Frugalistas are the group of folks washing their hair with baking soda and reusing plastic bags. They shun my excessive use of un-rechargeable batteries and penchant for buying new pants when I get a seam rip. I won’t even go into my recycling of whip cream containers instead of reusing for food storage. You can watch them in action on their shows on TLC. The goal is to cut out all unnecessary spending and live life on nothing but soda and free potato chips acquired through a 4 month stash, totaling 70 coupons. It’s a lifestyle of unending spending cuts.
Income Over-Achievers are the bloggers always talking about something called passive income, which is billed as earning money for doing nothing, but in reality translates into working multiple jobs, that added together, equals one second job. They extol investing, rental property, blogging for money and entrepreneurship. These guys are retiring at 55, because their bodies aren’t going to handle one day of work beyond 56. It’s a lifestyle of unending income acquisition.
My dilemma is that I find sense in both points of view. I do have purchases that are excessive. I can’t deny that without them my budget is better off, but those purchases do make my day more enjoyable. On the other hand, who can argue against earning more money? I have plenty of talents. I could earn a little extra money, keep my frilly budget and actually increase saving at the same time.
I spent a little bit of time over-analyzing this financial decision and determined that, in the end, frugalistas have the stronger position. Here’s why you ought to consider cutting your budget instead of expanding your income.
Cutting Your Budget is Tax Free
You know the drill. The more you make, the more they take. By “they,” I mean the people writing all the laws and receiving free healthcare for life and working only about 25% of the year; government.
At the very least I’m looking at 14% for employment taxes, 8% for state income taxes and another 15% for federal income taxes. It doesn’t matter how awesome my revenue per hour looks, by the time I subtract expenses and give the government 1 of every 3 pennies earned in income, my hourly rate is going to be much smaller than the check I’m cashing.

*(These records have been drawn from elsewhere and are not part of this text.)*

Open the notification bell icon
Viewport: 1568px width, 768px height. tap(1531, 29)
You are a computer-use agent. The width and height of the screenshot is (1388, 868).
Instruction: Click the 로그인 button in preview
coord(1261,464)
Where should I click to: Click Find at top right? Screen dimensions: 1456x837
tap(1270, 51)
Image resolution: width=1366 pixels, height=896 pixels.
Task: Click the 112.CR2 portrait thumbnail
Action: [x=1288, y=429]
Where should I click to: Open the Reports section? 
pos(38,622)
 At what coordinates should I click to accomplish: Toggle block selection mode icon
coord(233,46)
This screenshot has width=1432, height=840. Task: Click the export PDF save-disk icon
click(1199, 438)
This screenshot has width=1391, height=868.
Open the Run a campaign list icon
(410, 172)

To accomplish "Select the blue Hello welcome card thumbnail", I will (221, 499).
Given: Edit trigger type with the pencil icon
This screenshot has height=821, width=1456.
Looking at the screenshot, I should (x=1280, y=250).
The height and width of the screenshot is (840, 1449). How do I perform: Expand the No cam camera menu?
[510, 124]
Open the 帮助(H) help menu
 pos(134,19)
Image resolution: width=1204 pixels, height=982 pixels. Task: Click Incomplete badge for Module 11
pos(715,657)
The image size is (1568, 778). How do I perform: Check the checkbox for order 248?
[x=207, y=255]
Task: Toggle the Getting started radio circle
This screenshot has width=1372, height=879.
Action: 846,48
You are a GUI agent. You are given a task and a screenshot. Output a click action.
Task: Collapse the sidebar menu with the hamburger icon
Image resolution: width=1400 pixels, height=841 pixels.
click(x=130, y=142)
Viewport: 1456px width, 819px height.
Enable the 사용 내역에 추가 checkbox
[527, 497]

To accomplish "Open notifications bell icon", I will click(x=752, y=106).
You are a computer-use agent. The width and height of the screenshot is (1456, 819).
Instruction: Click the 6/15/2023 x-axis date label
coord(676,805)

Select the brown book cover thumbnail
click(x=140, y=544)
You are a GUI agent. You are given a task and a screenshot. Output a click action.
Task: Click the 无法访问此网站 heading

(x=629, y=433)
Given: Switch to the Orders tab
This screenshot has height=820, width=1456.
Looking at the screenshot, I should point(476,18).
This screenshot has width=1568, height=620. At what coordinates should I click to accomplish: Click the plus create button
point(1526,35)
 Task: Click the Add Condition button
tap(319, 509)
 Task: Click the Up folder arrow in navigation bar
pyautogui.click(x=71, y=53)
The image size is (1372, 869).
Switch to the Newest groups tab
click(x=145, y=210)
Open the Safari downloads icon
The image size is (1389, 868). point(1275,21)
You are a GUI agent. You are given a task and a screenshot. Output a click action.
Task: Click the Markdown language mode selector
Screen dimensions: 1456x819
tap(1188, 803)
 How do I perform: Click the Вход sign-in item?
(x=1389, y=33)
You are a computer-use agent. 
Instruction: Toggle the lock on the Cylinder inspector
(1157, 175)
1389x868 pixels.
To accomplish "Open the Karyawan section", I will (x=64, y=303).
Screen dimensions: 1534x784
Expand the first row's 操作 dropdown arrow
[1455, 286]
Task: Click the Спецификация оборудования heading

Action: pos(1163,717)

On the other hand, it’s tax free to cut your budget. One dollar of budget savings is, at a minimal, one full dollar earned.
It Takes less Time
Most budget cutting takes little or no time at all. If I wanted to cut out the occasional cup of McDonald’s coffee, all I have to do is not buy one and I’ll save a few minutes in the drive-thru as well. I’ve seen extreme couponing so I know that pinching pennies can be a time drain, but earning money always takes time.
Let’s take blogging, of which, many bloggers would agree can pay well. How many hours went into the content, creating the site, networking and commenting on other blogs? It might pay well, but it still takes a great deal of time.
Most People Have a Spending Problem
If the house is on fire, do you find more fuel for it to burn or do you try and put it out? Many people do have income generation problems and who couldn’t use more money? However, most people have a problem with spending. Budget cutting addresses that specific problem, but income earning could delay the health decision of moderation.
I believe there are merits to both approaches, but if you had to pick just one, I’d say frugalistas have a greater argument and I speak from experience. Over a year ago, my family had to find a way to make due on one income instead of two. We aimed at cutting out budget and earning more income to weather the financial storm. While we’ve managed to earn far more money from side hustles than I ever dreamed, it’s the budget cuts that have really had the largest impact; in total savings and time spent.
Where do you fall? Are you more of a frugalista or income over-acheiver? Where do you draw the line with each?